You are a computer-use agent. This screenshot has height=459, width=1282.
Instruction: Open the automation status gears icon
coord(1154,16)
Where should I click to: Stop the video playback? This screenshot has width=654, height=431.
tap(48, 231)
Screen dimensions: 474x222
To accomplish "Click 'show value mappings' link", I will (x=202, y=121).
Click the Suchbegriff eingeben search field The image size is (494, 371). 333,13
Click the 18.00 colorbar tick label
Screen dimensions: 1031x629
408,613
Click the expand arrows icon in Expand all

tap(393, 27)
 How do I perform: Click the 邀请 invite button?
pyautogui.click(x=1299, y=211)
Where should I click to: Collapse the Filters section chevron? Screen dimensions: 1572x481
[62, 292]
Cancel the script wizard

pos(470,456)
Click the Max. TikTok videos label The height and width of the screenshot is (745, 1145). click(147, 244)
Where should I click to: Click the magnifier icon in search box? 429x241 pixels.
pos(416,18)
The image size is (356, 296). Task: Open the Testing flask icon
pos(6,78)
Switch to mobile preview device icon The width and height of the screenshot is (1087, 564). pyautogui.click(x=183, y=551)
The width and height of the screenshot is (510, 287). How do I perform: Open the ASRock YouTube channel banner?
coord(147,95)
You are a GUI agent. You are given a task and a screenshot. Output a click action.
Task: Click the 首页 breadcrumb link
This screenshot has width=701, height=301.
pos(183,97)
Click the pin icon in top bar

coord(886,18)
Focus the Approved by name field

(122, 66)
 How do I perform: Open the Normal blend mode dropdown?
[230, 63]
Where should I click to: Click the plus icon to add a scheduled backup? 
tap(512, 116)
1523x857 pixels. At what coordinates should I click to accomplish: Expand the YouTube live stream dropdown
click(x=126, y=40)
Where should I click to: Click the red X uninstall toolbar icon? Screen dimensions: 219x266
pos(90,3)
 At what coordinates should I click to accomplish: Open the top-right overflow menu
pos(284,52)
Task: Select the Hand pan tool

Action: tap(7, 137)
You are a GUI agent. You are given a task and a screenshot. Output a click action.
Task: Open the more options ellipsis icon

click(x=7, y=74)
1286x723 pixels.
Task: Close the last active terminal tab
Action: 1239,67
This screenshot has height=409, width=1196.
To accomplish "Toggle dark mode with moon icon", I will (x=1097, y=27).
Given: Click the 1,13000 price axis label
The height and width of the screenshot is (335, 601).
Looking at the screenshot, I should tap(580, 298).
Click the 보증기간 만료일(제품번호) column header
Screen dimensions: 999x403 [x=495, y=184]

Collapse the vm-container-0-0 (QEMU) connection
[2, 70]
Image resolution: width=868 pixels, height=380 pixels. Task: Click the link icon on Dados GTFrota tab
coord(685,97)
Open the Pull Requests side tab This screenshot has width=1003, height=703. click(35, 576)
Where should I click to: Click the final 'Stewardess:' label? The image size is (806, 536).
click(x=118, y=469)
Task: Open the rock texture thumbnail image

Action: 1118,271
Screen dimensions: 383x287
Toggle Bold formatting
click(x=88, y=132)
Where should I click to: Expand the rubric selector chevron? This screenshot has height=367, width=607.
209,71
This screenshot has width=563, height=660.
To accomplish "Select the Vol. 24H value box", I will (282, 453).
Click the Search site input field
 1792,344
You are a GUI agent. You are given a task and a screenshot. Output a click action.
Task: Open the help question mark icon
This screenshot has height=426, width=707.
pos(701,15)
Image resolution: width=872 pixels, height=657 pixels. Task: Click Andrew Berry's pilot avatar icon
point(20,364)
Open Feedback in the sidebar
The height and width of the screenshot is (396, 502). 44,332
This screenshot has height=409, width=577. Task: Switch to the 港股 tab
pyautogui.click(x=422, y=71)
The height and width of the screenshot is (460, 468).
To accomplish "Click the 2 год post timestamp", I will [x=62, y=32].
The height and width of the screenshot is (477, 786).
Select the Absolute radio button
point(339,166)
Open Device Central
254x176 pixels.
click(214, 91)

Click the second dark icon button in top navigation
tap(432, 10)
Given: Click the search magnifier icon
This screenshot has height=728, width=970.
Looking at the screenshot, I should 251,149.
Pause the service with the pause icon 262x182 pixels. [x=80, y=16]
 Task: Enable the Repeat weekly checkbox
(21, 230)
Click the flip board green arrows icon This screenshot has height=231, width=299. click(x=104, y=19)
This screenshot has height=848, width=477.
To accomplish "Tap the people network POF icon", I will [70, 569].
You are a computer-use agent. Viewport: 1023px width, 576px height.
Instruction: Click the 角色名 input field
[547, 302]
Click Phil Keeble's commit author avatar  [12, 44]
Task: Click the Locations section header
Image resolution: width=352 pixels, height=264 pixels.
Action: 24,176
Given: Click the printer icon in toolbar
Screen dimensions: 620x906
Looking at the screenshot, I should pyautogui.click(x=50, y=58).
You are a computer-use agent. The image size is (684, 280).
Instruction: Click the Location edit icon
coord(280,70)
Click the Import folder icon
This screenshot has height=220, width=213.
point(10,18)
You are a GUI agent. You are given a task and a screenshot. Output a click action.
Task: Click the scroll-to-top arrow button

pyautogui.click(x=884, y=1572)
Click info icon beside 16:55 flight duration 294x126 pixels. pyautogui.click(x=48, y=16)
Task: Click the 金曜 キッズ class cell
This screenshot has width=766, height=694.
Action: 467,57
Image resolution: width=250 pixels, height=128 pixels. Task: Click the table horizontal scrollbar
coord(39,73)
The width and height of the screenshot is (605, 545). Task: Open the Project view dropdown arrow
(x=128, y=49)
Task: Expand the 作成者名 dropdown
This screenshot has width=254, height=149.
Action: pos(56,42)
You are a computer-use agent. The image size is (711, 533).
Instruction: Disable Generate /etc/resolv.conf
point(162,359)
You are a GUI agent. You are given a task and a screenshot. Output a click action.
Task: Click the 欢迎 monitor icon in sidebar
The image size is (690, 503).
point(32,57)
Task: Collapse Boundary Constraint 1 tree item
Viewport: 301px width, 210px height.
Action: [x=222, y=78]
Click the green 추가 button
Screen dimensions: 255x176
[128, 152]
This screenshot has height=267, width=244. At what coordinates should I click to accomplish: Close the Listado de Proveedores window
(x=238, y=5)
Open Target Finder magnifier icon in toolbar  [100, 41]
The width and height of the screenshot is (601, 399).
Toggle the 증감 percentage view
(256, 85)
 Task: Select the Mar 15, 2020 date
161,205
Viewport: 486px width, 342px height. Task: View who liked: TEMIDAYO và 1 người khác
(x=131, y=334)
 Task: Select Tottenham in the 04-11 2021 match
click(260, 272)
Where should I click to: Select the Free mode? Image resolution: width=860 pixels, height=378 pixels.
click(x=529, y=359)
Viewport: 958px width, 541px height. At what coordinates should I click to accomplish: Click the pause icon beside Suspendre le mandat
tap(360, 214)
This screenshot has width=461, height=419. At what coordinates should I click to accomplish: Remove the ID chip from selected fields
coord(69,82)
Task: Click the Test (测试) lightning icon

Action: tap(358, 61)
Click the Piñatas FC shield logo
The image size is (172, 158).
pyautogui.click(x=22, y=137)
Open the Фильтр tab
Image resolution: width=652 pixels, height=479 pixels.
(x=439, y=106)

● ● ● ● ●

EXERCISE AIM - Pick out each line in the entries above that contains the word "perform" and copy those lines. Case counts.

TASK ANSWER -
 How do I perform: Click the 邀请 invite button?
The width and height of the screenshot is (510, 287). How do I perform: Open the ASRock YouTube channel banner?
 How do I perform: Open the Normal blend mode dropdown?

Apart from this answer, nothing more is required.